As previously stated, DHCP can also be used to manage subnets or networks that have separate access to the internet. DHCP servers will both assign IP addresses dynamically as well as assign which particular subnet the requesting device is permitted to connect to. Similarly, if a given network has multiple different ways of connecting to the internet (called gateways), the DHCP server can handle the tasks of processing access requests and assigning the requisite login and identification controls (including the IP address).
Most DHCP servers assign IP addresses with a built-in expiration date. This helps improve security as no device can remain permanently connected to the internet. Likewise, reinstating the “handshake” protocol periodically wherein the requesting device is vetted and controlled by the DHCP server ensures that the given device continues to have authorized access to the internet (or network).
Interestingly, however, the information exchanged by devices and the DHCP server are not authenticated which can lead to vulnerabilities in network security. Unauthorized or malicious DHCP servers can intercept requests and provide false information to the requesting devices and/or access the data that the network device (i.e. computer) is sending and receiving over the internet (known as a “man in the middle” attack). Other malicious options available with unauthorized DHCP servers is by preventing devices from connecting, for instance, preventing people from connecting to a website by interrupting their internet connection.

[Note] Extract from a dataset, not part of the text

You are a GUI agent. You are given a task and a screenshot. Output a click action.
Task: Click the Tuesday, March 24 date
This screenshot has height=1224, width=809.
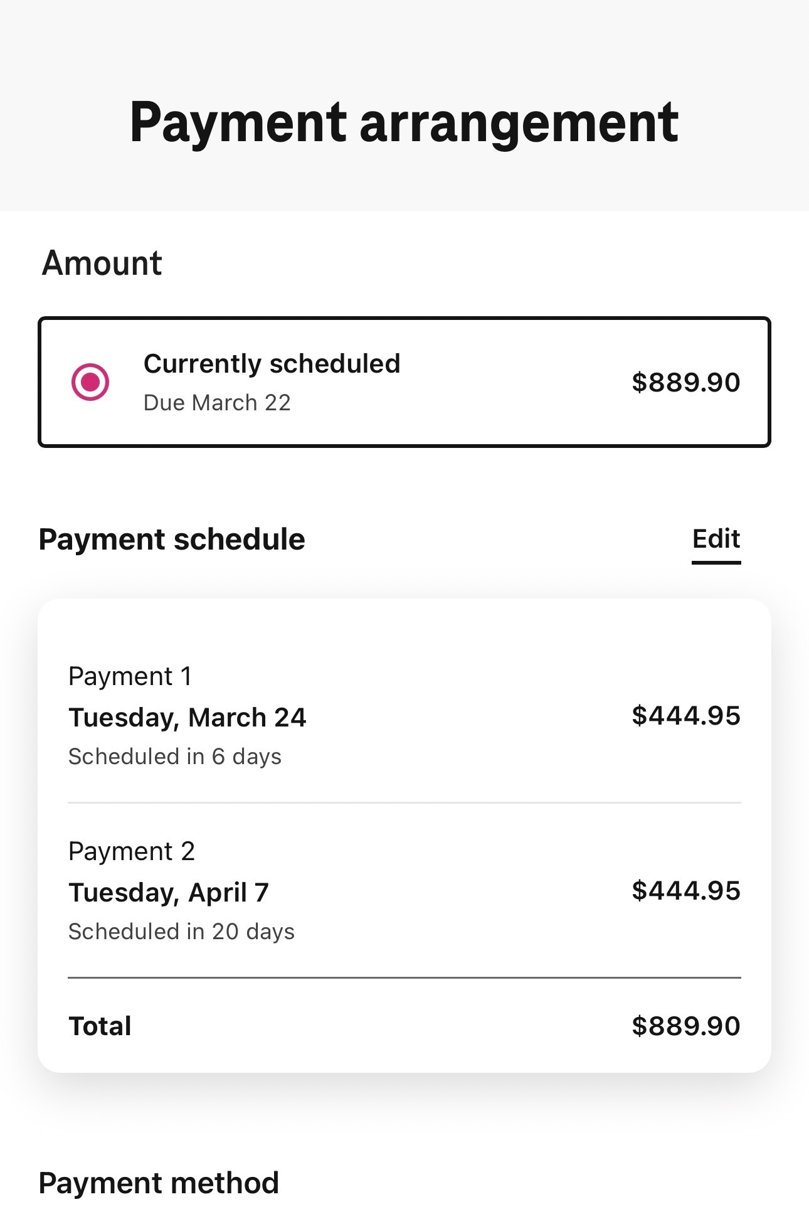[187, 717]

Another malicious option for using unauthorized DHCP servers is to make numerous requests for an IP address and thus use up all of the available IP addresses, thus preventing other DHCP gateways from access the network. Fortunately, there are some methods of mitigating malicious uses of DHCP servers, including adding tags to DCHP messages as a kind of authorization token.

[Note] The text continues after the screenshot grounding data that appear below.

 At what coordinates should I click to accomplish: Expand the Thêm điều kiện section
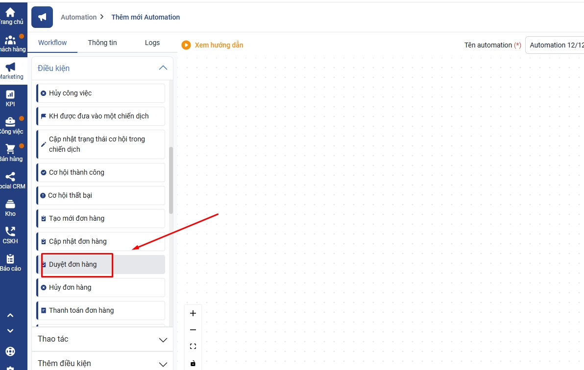click(163, 364)
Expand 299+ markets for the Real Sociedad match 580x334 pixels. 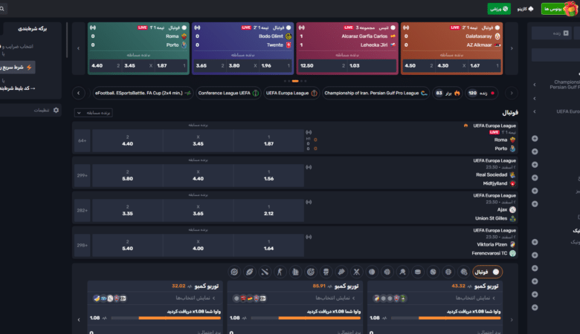coord(81,175)
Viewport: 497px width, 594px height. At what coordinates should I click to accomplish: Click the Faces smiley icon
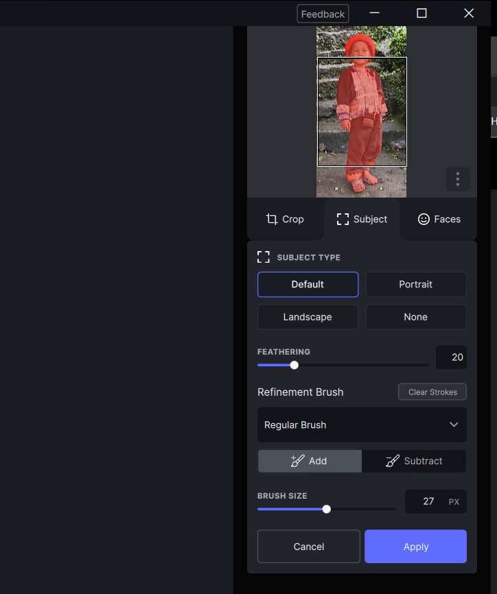click(x=424, y=219)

DHCP servers identifying requesting devices by their MAC addresses in order to ensure that it does not assign the same IP address to two different devices. Of course, since MAC addresses can be “spoofed” (faked), it is also possible to cause DHCP errors by using an identical MAC address as an existing, authorized network device. This is one method of getting around MAC filtering or MAC whitelists where only a pre-determined list of authorized MAC addresses are allowed to access the network.
DHCP was first developed in 1985 as an improved version of an existing IP management protocol called the Bootstrap Protocol (or BOOTP). Because of this, DHCP servers can also handle BOOTP requests from devices. DHCP, however, is a more advanced protocol, particularly because it is designed to automatically ensure that assigned IP addresses adhere to network configuration settings. Furthermore, BOOTP had no way of re-using previously used but expired IP addresses.
In technical terms, any device that requests access to the internet (or network) is called a DHCP client while the device that manages and assigns IP addresses is called the DHCP server.